The webpages slowly came back to life.

I clicked over to Calendar on Veracross to look at my assignments and possible tests and quizzes.

I blinked. I simply couldn’t believe it. My Science and History homework were all due next week, not tomorrow, not even this week. Whew. Three hours’ work saved for another night, or, should I say, another morning.

But I still had my French homework.

“#2 C’est à Toi, Traduction p. 20”

Okay. This is easy work. Unless if I’m an absolute bozo, this will go fast.

“C’est à Toi #2

  1. As-tu jamais lu le journal…”

I wrote down the answers, knowing that in my fatigue my handwriting was almost illegible. But I still kept going.
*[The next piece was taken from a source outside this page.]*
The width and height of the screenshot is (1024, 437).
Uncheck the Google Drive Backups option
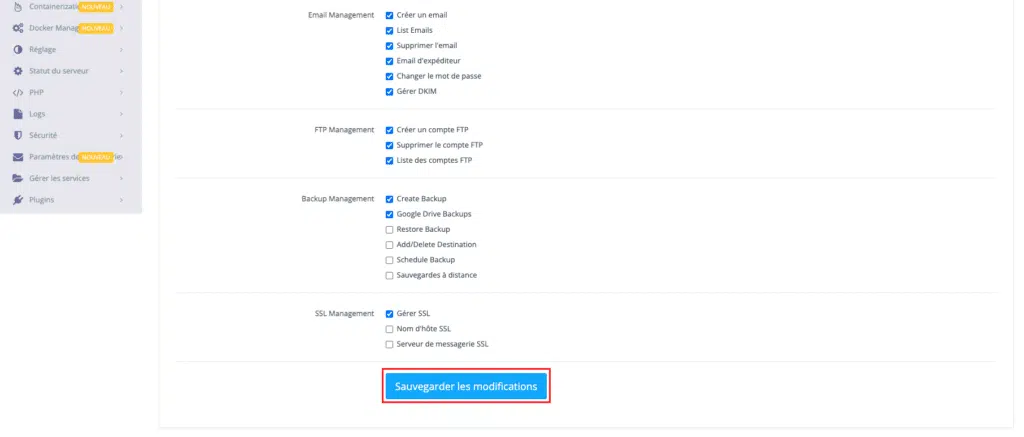pyautogui.click(x=389, y=214)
After all, I simply couldn’t care about anything other than going to sleep.

4:00 a.m.


I raised my head from my desk and stretched, realizing that I’ve been in the same position for at least six hours.

I looked around, seeing the first hints of light pouring in through the cracks in the blinds.

I opened the blinds in my room.

I saw the quiet dawn outside.

The empty highway, that in less than three hours will become full of rush-hour traffic again.

The almost-invisible wisp of what you would call a cloud.

The green grass in a last gasp for life before everything turns yellow and dry.

The little sliver of what you would call a moon still holding on to the last moments of night before the day began anew.

Two beautiful stars, twinkling in the last dark before it became light again.